Collocating deep learning training tasks improves GPU utilization but risks resource contention, severe slowdowns, and out-of-memory (OOM) failures. Accurate memory estimation is essential for robust collocation, and GPU utilization estimation -- a key proxy for contention -- enables interference-aware scheduling. Existing GPU memory estimators span three paradigms -- analytical models, CPU-side libraries, and ML-based estimators -- each with distinct limitations: dependence on detailed model specifications, intrusive integration, poor generalization, and varying latency overhead. GPU heterogeneity further complicates estimation, as identical tasks can exhibit different memory footprints across hardware generations. GPU utilization remains comparatively understudied, further complicated by non-additive utilization metrics and GPU heterogeneity. We conduct a systematic analysis of representative estimators from each paradigm -- Horus, PyTorch FakeTensor, and our lightweight ML-based estimator -- evaluating accuracy, generalizability, and overhead. We construct a synthetic dataset spanning MLPs, CNNs, and Transformers with controlled architectural variations, and train MLP- and Transformer-based estimators for memory prediction, and experiment with utilization estimation. Our evaluation reveals key tradeoffs and validates estimators against real-world unseen models. Significant challenges remain: analytical models lack generalization and cannot easily be extended to new GPU architectures or accurately reflect memory optimization savings; CPU-side libraries impose intrusive integration overhead; and both analytical and ML-based estimators rely on model specifications or computation graphs, limiting generalization across diverse architectures and hardware variants. We release all datasets, tools, and artifacts to support further research.

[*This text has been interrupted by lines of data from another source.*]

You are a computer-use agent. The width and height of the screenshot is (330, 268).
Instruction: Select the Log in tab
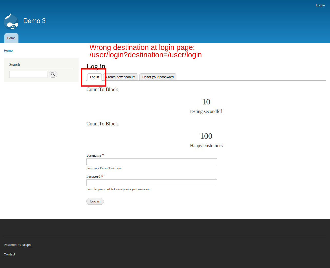[x=94, y=77]
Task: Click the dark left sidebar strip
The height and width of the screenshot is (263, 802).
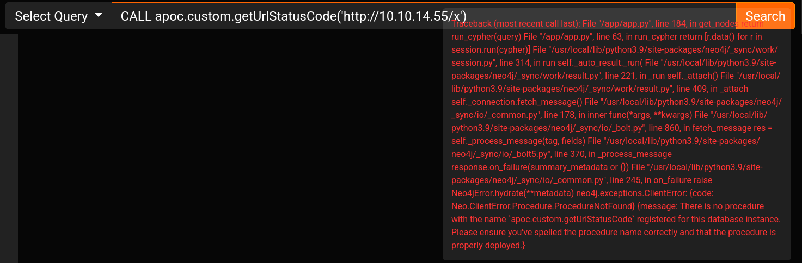Action: pos(9,148)
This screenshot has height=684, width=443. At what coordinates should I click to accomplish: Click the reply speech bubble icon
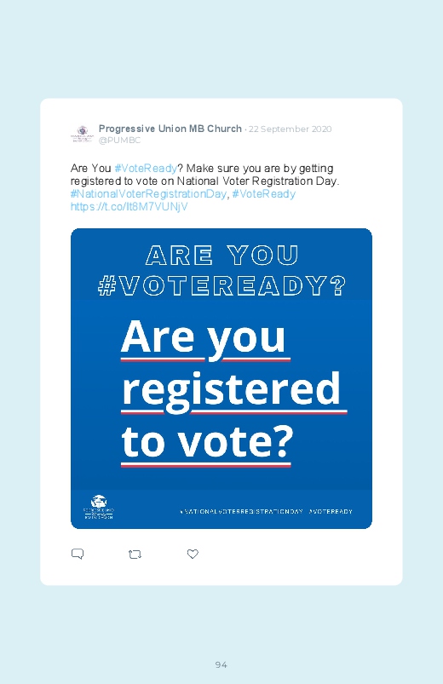coord(78,554)
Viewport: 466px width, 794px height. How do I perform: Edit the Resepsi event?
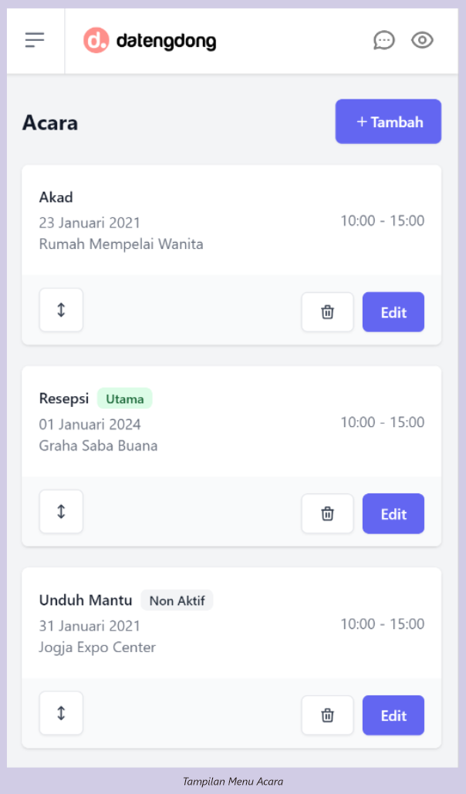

翻译：并置深度学习训练任务可提升GPU利用率，但会带来资源争用、严重性能下降及内存溢出（OOM）故障的风险。精确的内存估计是实现稳健任务并置的关键，而作为争用核心代理指标的GPU利用率估计则支持感知干扰的调度。现有GPU内存估计器涵盖三大范式——解析模型、CPU端库及基于机器学习的估计器——各自存在明显局限：依赖详细模型规格、侵入式集成、泛化能力差及不同程度的延迟开销。GPU异构性进一步增加了估计难度，相同任务在不同代硬件上可能呈现不同的内存占用特征。GPU利用率估计的研究相对不足，且因利用率指标的非可加性及GPU异构性而更趋复杂。我们对各范式的代表性估计器——Horus、PyTorch FakeTensor及我们提出的轻量级基于机器学习的估计器——进行了系统分析，评估其准确性、泛化能力与开销。我们构建了涵盖MLP、CNN及Transformer架构且具有受控结构变体的合成数据集，训练了基于MLP和Transformer的内存预测模型，并开展了利用率估计实验。评估结果揭示了关键权衡关系，并在真实场景未见模型上验证了估计器的有效性。仍存在重大挑战：解析模型缺乏泛化能力，难以扩展至新型GPU架构或准确反映内存优化收益；CPU端库带来侵入式集成开销；而解析模型与基于机器学习的估计器均依赖模型规格或计算图，限制了其在多样化架构与硬件变体间的泛化能力。我们公开全部数据集、工具及实验制品以支持后续研究。